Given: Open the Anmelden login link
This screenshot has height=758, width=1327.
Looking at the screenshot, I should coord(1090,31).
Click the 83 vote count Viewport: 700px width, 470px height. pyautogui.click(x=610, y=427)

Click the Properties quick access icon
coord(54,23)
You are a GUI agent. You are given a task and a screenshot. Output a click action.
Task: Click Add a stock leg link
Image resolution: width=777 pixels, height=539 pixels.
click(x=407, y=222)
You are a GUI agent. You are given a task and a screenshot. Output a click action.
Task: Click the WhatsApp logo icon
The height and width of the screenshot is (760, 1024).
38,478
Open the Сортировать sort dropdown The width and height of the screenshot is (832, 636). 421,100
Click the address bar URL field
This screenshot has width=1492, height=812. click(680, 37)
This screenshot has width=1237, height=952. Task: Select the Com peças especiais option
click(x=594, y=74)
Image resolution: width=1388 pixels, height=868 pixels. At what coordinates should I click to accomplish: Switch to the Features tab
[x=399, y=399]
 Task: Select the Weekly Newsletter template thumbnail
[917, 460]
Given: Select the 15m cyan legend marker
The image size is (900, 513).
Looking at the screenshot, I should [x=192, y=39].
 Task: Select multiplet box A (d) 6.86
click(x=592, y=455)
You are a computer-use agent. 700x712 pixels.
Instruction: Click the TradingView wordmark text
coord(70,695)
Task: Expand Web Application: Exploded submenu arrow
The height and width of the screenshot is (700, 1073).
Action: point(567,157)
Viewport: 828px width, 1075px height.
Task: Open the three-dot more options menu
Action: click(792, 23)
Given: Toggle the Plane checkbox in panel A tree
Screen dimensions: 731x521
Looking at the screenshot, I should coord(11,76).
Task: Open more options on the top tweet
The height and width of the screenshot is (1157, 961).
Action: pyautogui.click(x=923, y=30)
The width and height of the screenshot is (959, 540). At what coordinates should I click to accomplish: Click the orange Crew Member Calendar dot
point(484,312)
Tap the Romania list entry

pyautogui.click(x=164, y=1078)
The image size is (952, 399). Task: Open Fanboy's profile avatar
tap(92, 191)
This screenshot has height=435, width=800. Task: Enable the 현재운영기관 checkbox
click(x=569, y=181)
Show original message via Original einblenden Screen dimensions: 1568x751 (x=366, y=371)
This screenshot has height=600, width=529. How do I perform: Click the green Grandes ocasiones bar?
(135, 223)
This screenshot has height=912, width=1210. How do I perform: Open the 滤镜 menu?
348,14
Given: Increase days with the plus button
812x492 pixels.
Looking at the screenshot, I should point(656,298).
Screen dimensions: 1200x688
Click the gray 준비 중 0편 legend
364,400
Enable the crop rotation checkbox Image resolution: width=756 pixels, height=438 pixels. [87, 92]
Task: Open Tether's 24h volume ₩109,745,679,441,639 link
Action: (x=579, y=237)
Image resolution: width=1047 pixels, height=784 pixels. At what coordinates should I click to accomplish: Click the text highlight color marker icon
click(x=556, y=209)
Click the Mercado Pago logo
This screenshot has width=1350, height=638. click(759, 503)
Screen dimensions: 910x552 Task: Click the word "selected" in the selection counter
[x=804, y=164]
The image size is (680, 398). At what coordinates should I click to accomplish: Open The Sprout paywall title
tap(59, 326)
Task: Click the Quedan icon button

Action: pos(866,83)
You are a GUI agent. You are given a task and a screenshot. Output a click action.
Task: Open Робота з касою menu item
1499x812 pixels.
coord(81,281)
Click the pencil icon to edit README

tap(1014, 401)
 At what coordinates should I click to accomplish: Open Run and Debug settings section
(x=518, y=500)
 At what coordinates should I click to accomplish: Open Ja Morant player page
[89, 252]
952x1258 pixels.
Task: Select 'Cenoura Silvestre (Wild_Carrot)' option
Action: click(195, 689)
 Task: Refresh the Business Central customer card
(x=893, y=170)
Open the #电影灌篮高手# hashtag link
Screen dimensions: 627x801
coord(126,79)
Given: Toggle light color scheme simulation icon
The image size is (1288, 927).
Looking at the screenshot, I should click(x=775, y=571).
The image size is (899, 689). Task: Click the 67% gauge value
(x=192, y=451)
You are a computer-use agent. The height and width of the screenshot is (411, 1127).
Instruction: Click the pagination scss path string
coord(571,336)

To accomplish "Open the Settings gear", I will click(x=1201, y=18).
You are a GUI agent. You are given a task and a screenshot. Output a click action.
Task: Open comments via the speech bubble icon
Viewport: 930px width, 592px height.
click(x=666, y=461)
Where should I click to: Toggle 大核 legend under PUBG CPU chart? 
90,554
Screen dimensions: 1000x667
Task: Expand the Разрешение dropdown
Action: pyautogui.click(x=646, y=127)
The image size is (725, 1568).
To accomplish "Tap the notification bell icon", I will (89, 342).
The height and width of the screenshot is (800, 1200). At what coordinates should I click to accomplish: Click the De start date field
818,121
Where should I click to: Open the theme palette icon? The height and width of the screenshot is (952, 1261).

::::

ACTIVITY —
Scan the data above for the string "will" and copy each line where it appears.

FINISHED TASK —
To accomplish "Open the Settings gear", I will click(x=1201, y=18).
To accomplish "Tap the notification bell icon", I will (89, 342).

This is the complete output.